Factory owners in a restricted country recognized that healthy workers are more productive. They invited missionary healthcare workers to conduct clinics in the factories and agreed to allow Gospel sharing stations that the patients could voluntarily visit after receiving treatment. The local church partnered in these clinics after being trained to share the Gospel. Through these clinics many heard and believed in Jesus. The local church partners then discipled these believers and assisted them in establishing new church fellowships.

A key part of empowering the church is the development of leaders. It also includes teaching, strengthening, and encouraging a local fellowship of baptized believers. The healthy church is engaged in worship, fellowship, mission, and caring for needs in the church body and in the community outside the church.

The ABCs in Practice

A Medical Clinic Opens Doors

In a poor community on the edge of a megacity, village leaders were hostile to efforts to enter the village through a prayer strategy. They expressed to the workers that their need was for medical care. It was agreed that a free medical clinic would be planned, though the leaders said that gospel sharing could not take place in the clinic.

A short-term volunteer team of healthcare professionals arrived after careful preparation in prayer, and an announcement of the coming clinic was made by the workers and local national church partners. During the week, they treated many patients, and the leaders were grateful for the care. They agreed to allow follow-up visits.

Workers and volunteers returned to the village and made home visits, which included healthcare, prayer, and evangelism.
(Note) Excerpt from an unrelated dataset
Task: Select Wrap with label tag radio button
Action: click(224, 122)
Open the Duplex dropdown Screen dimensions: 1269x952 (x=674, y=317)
As the visits continued, several people believed and were baptized, and a church began. The workers initiated more healthcare projects, and others also believed; the church grew and was strengthened. Then, some of these new Christ-followers went to neighboring communities and told them about Jesus. After five years, the original church had multiplied to the fourth generation.

All the ABCs appear in this story: access through the clinic, behind closed doors in the home visits, care for medical needs, disciples made, and through these, the church formed, was empowered, and is multiplying.

Meeting Jesus at a Mission Hospital

A mission hospital was begun to meet the health needs of the poor and to introduce people to Jesus Christ. A poor, illiterate woman from a rural area came to the hospital and was treated. While she was there, she heard about Jesus. A chaplain visited her in her village home and recognized her desire to learn more.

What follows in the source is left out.